Questa vicenda ha molto da insegnarci visto che il REM è stato confermato per i prossimi mesi (se ne potrà far domanda fino al 31 luglio e si riceveranno 4 mensilità – giugno, luglio, agosto e settembre) e può essere un sostegno non di poco conto per molte famiglie oggi. Ma chi si occupa di fare informazione e di aiutare le persone a far domanda e a capire se hanno i requisiti?
Caf e patronati offrono un sostegno tecnico utile ma essi gestiscono, come a loro compete, una fase specifica di tutto l’iter. È l’informazione a monte a mancare, che dovrebbe essere capillare, tempestiva, di facile accesso per tutti, soprattutto in momenti di enorme incertezza come quello attuale, in luoghi presenti sui territori e con operatori che possano aiutare le persone anche per gli aspetti digitali.

§ **Obiettivo del compito**
Scriva il seguito del brano sul REM e sull'informazione ai cittadini, riprendendo subito dopo la sua ultima frase.

§ **Materiale raccolto**
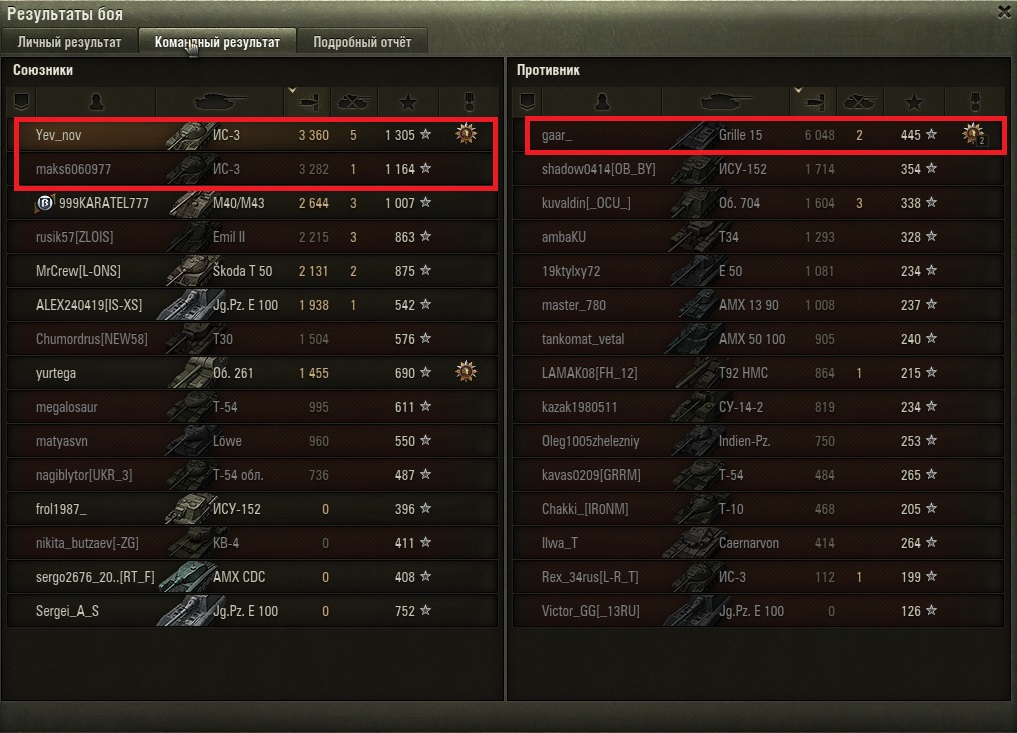Image resolution: width=1017 pixels, height=733 pixels.
Task: Select enemy player shadow0414[OB_BY]
Action: click(758, 169)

§ **Spazio risposta**
La povertà oggi è caratterizzata da un intreccio di fattori: aumento delle persone e famiglie che diventano povere per effetto della crisi, ma anche persistenza delle situazioni di povertà già presenti, data la difficile congiuntura economica; trasversalità dei profili colpiti (giovani, donne, over 50 anni), che è il frutto di processi di impoverimento che vanno avanti da almeno dieci anni in Italia e che sono deflagrati per effetto del Covid. Tutto questo rende necessari interventi che riducano il fenomeno ed evitino la stratificazione dei problemi. Per farlo occorre però mettere in campo interventi pubblici che mettano al centro l’orientamento, l’informazione e l’accompagnamento delle persone sui territori. Altrimenti si avrà il paradosso di misure che escludono le persone, invece di aiutarle.
Solo a queste condizioni potremo sperare in un’immagine diversa per l’Italia dei prossimi anni.